Arguably, most importantly, we don't have a general in the White House, and the president must take his commander-in-chief hat off, and accept that he also has a responsibility to tell the truth.
Since news of Abu Ghraib first broke along with those horrific photographs, we've heard the same song and dance about a few "bad apples" performing acts of sadism on detainees. We were also led to believe that those heinous acts were limited to a few prisons, and a handful of our troops.
Well, we now know that both suppositions were false.
Perhaps the president hesitates to release these newest abuse photos as they might prove that acts were committed which were more heinous than those previously disclosed, and that these abuses were, in fact, widespread, systemic, and approved, if not initiated, by commanding officers.

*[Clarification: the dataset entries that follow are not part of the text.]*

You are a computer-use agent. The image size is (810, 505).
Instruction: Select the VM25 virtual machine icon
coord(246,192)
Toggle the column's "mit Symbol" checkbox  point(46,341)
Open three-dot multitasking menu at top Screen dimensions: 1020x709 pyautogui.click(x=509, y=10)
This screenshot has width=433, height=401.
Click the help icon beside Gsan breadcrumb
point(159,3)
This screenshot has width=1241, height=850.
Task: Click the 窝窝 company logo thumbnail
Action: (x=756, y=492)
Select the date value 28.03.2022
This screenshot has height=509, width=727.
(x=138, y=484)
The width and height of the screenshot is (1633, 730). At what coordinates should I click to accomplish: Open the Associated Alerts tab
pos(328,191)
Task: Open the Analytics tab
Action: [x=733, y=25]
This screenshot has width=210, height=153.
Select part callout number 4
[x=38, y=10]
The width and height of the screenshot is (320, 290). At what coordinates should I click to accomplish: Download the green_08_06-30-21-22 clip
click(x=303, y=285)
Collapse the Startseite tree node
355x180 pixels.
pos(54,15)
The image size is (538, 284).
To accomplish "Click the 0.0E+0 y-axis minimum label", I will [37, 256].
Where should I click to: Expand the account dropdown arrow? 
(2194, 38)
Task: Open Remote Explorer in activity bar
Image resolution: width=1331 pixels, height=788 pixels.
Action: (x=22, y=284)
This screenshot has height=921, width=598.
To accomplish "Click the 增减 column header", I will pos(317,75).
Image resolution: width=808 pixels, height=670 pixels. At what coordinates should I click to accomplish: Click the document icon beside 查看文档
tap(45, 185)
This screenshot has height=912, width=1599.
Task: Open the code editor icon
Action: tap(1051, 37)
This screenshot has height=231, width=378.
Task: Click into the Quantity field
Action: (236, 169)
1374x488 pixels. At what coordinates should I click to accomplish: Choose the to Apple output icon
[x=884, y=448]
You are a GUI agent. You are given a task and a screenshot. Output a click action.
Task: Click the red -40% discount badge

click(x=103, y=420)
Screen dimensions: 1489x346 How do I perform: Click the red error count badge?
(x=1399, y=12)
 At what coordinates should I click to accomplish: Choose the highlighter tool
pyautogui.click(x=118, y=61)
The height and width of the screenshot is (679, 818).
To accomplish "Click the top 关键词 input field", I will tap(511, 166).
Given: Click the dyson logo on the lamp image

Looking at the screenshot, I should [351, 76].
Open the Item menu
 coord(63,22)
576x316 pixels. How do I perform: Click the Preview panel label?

In the final analysis, we need health care reform. We need banking reform. We need to rethink derivatives. But, more than all of these combined, we need truth, and accountability. We need to show future generations, and the rest of the world, that we don't have to outsource justice. We will deal, at home, with whatever crimes against humanity were committed by those waving an American flag.
Anything less would be a grave disservice to every man and woman in uniform, not just in the United States, but around the world.
The mantle was passed to this president from Thomas Jefferson, Abraham Lincoln, Franklin Delano Roosevelt, and John Fitzgerald Kennedy that government by denial is little more than a vehicle for delivery. Doing the right thing has never been easy, but anything less makes a mockery of those values upon which this great nation was founded.